이렇게 Prisma를 통해 쿼링된 데이터와 클러스터링 된 데이터를 배열로 묶어주었다.

후 처리 작업이 필요하다면,


const limit =
    // eslint-disable-next-line no-nested-ternary
    data.length < 100
      ? data.length
      : data.length > (geohashes?.length ?? 0)
      ? geohashes?.length ?? 0
      : data.length
      
const kmeansData = kmeans(
	data.map((item) => [Number(item.lat), Number(item.lng)]),
	limit,
	{}
)

const clusterData = kmeansData.cluster.map((clusterId, index) => ({
	// data는 prisma 에서 쿼링한 location table의 row이다
	...data[index],
	clusterId
})

const locationPins = clusterData.reduce(
    (acc, cluster) => {
      const { clusterId } = cluster
      if (!acc[clusterId]) {
        acc[clusterId] = {
          title: '',
          sumLat: 0,
          sumLng: 0,
          locations: [],
        }
      }

      acc[clusterId].sumLat += Number(cluster.lat)
      acc[clusterId].sumLng += Number(cluster.lng)
      acc[clusterId].locations.push({
	      title: cluster.title,
        lat: cluster.lat ? Number(cluster.lat) : 0,
        lng: cluster.lng ? Number(cluster.lng) : 0,
      })

      return acc
    },
    {} as {
      [key: string]: {
        thumbnailImageUrl: string
        sumLat: number
        sumLng: number
        locations: {
	        title: string
          lat: number
          lng: number
        }[]
      }
    }
  )

이제 해당 locationPins를 DTO 데이터로 만들어서 serialized 된 데이터를 response로 반환하면 된다!

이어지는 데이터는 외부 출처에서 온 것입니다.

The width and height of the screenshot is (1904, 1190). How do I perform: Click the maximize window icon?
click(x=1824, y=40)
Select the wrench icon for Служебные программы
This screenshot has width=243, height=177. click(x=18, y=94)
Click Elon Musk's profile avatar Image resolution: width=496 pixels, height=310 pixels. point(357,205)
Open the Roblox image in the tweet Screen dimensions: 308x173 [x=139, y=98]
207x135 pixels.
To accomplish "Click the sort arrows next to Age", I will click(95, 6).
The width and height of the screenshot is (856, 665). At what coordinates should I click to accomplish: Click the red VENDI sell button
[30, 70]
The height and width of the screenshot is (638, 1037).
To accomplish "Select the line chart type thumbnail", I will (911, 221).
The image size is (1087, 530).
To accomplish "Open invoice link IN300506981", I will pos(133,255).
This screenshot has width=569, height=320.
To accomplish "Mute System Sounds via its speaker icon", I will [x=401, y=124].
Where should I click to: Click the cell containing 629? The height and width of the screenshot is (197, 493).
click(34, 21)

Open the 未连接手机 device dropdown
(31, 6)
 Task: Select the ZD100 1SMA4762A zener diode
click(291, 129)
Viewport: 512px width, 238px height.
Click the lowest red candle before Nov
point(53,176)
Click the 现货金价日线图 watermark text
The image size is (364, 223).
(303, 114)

return Object.keys(locationPins).map(
      (key) =>
        new LocationPinDTO({
          lat: locationPins[key].sumLat / locationPins[key].locations.length,
          lng: locationPins[key].sumLng / locationPins[key].locations.length,
          count: locationPins[key].locations.length,
          locations: locationPins[key].locations
        })
    )

이렇게 받아와진 response를 클라이언트에서는 잘 파싱하여 지도 SDK 위에 보여주면 된다. 만약 클러스터의 count가 1이라면, 일반 핀으로 렌더링 하면 된다. 1보다 크다면 클러스터링 된 모양으로 지도 위에 렌더링 하면 된다.